With 133 posters by 146 student presenters, topics ranged from epigenetic factors involved in chronological aging, to exploration of the doctor-patient relationship, tomato mutants, hydro power in Nepal, exercise desks and sonar-assisted human navigation.
Research Day, held Friday, Oct. 24 in Benson University Center during Family Weekend, is a highlight of the academic year, showcasing the personal interaction and intellectual exchange between students and faculty.
Rogan described it as a “hallmark of who we are and what we’re all about.”
The event is sponsored by the Undergraduate Research and Creative Activities Center (URECA), which promotes and celebrates mentored scholarship.
Of this year’s participants, 23 (15.8 percent) were repeat presenters. This includes David Hale, a senior biology major who made his third presentation about the appetite of honeybees under the tutelage of Susan Fahrbach, Reynolds professor of developmental neuroscience and chair of the biology department.
Current juniors and sophomores, who began their projects as sophomores and freshmen, represented 48 percent of this year’s presenters. Over the past four years, 30 percent of participants have found a faculty mentor outside the department of their primary major – including those whose mentors are in the medical school. Mentors numbered more than 120.
Junior Caroline Livesay, a Spanish major from Greensboro, conducted a pilot study on how adults over age 50 acquire new languages – specifically how they acquire the language to which they have never been exposed in correlation with its written form, she said. Her mentor is William Hamilton, professor of German and Russian.

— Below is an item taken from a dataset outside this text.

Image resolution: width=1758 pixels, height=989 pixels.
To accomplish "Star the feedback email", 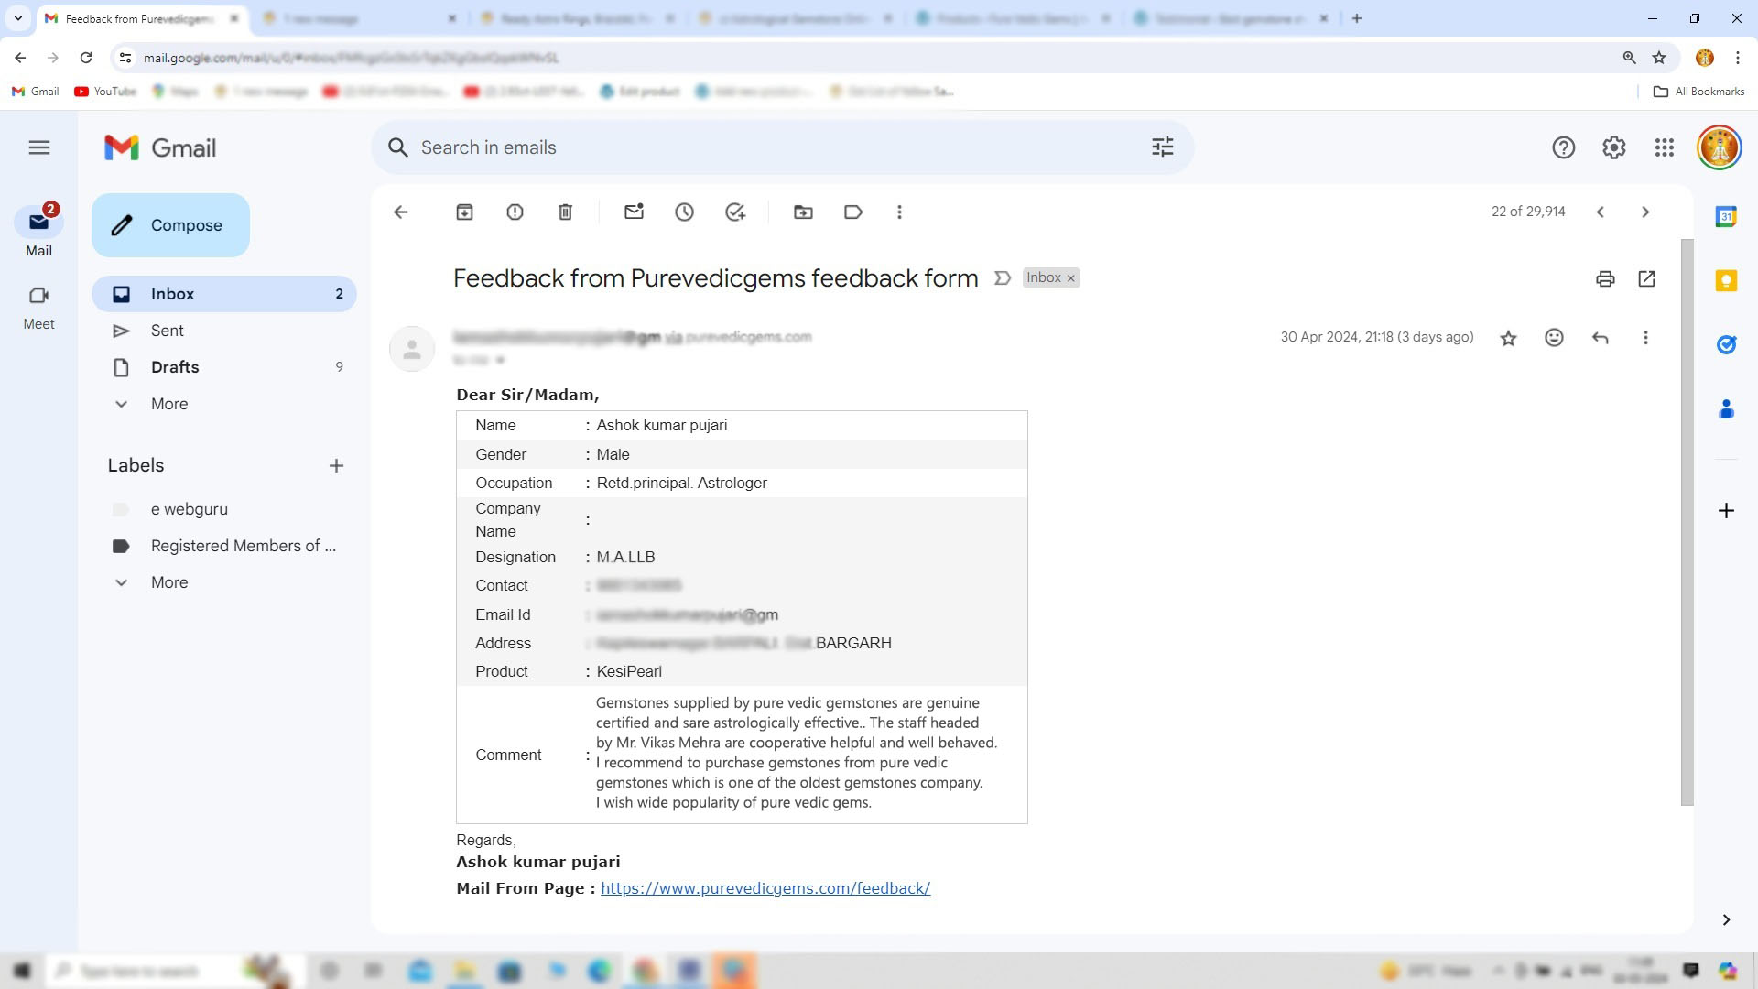I will (1508, 339).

“This experience has been the highlight of my Wake Forest experience so far,” Livesay said. “Since I took Linguistics 150 with Dr. Billy Hamilton in the spring of my freshman year, I have been determined to go to graduate school for linguistics, and being able to do this research has only fueled my passion for this subject further.”

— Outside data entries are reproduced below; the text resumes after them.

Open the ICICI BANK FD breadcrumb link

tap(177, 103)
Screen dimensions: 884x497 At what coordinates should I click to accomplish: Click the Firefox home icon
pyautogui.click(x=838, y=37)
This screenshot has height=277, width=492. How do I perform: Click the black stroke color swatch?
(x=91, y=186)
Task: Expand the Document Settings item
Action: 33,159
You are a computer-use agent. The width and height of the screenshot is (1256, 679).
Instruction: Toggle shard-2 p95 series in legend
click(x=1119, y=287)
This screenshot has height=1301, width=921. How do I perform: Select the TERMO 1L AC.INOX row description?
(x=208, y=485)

Sean Taylor, a senior from Edison, N.J., is a biology major who studied the effects of climate change and how they can alter coastal ecosystems. He was specifically interested in the exposure of plants to altered salinity levels, like the bald cypress which is common along the southeastern Atlantic coast and considered to be a foundational species in freshwater forested wetlands.
He found there is an overall negative response that is potentially detrimental to plant health with exposure to saltwater, indicating freshwater forested wetlands could be vulnerable to altered water chemistry associated with sea level rise. His advisor is William Smith, professor of biology.
The research experience has been an “essential aspect” of his science career path, he said.
Jackson Colvett, a sophomore from Johnson City, Tenn., worked with fellow sophomore Adam Hoxie to research the variables of parent-child communication and how that affects purchase decisions. “We found remarkable differences in the behaviors of children based on age and based on what sort of communication patterns the parents use,” Colvett said.
Colvett was new to academic research. “It was certainly a growing experience for me. I learned a lot about how to conduct research and how to write an academic research paper,” he said. “My faculty advisor, Dr. Marina Krcmar, has taught me a lot of research skills that I can use in future research. It was rewarding to see my work displayed and to see all of the other research that Wake undergraduates have done.”